Le pédiatre trouve aberrant que le gouvernement ne soutienne pas davantage son modèle clé en main d'entreprise sociale. En Europe, à Vancouver, où il a récemment été invité à prononcer la conférence d'ouverture d'un colloque sur le développement du cerveau de l'enfant, le Dr Julien est applaudi. En plus de jouir d'une profonde reconnaissance, son modèle de pédiatrie fait mouche. Mais nul n'est prophète en son pays. «C'est purement québécois, on réinvente la roue, ce sont les gens d'ailleurs qui viennent me chercher, il faut le faire!» lance-t-il.
S'il apprécie les nombreux encouragements qu'il reçoit, il a parfois l'impression qu'on veut lui signer un chèque en blanc. «Je ne veux pas ça. Je veux plutôt que l'on comprenne ce que je fais», soutient le pédiatre qui rêve d'une Chaire de recherche en pédiatrie sociale. «Je suis un peu amer et je vieillis. Les jeunes vont à mon sens amener la pédiatrie sociale plus loin, mais je suis encore l'inspirant de ce monde-là», constate-t-il humblement.
Relève
Car à 65 ans et des poussières, de plus en plus près de la retraite, le Dr Julien songe à l'avenir du système qu'il a développé. «Je ne veux pas que tout ce qu'on fait ne soit associé qu'à mon nom. C'est trop fragile. C'est un système que j'ai mis en place et qui se déploie. C'est toute [cette idée-là] qu'il faut vendre», insiste-t-il.
Il réitère néanmoins toute sa confiance à la relève. Ses centres de pédiatrie suscitent un grand intérêt et ont même déjà fait quelques petits. Des six nouveaux centres au Québec, le dernier en règle a vu le jour à Lévis, où sa fille infirmière habite. Le pédiatre en chef du département se sentait démuni devant ses patients et souhaitait s'engager davantage. Il a maintenant un local dans une école pour tout l'été et il y tient des consultations cliniques. «À l'automne, le CSSS et la DPJ vont prêter des ressources à cette petite équipe qui va grossir tranquillement à peu de frais et qui va développer son expertise locale», se réjouit le Dr Julien, en citant des exemples de pédiatres dévoués à Saint-Jean et dans le quartier Centre-Sud, à Montréal. «Ce sont des gens qui vont amener ça beaucoup plus loin, mais qui vont continuer d'avoir une approche très engagée», souligne-t-il en fondant beaucoup d'espoir sur son réseau de centres de pédiatrie sociale du Québec.

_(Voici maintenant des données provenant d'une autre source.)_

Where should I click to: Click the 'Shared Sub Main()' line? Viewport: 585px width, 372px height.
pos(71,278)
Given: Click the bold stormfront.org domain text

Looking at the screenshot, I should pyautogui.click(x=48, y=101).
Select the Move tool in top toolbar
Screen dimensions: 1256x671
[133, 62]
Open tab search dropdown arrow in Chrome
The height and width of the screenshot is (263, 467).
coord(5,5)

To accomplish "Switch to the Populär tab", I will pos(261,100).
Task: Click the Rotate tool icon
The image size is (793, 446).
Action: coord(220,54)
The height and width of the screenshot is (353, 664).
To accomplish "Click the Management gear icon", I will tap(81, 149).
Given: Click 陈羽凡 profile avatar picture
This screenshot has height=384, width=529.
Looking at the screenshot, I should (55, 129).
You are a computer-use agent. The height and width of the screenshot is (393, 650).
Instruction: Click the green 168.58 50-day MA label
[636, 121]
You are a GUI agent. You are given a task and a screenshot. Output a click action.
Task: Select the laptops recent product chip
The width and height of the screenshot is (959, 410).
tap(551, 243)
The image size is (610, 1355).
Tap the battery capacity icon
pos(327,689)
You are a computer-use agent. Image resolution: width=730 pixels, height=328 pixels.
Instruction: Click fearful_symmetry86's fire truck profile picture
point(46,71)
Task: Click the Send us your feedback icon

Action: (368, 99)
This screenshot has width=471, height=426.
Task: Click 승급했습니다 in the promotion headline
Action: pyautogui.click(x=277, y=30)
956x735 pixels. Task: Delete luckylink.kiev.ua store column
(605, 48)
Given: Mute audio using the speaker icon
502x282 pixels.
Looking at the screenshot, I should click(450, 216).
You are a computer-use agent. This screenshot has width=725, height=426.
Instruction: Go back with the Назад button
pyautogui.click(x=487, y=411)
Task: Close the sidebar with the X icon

En attendant, il s'accroche aux témoignages d'encouragement et aux marques d'affection qu'il reçoit. «Je reçois des chèques tous les jours, de 50 $, 1000 $. Il y a même une dame de Laval qui m'a envoyé 8000 $ avec un mot d'encouragement. 8000 $, ce n'est pas rien», s'émeut-il. «C'est tellement impressionnant. On n'arrête pas de nous offrir des services, de l'aide. Quand tu vois tout ça, tu ne peux pas croire que tu es sur la mauvaise voie», conclut-il.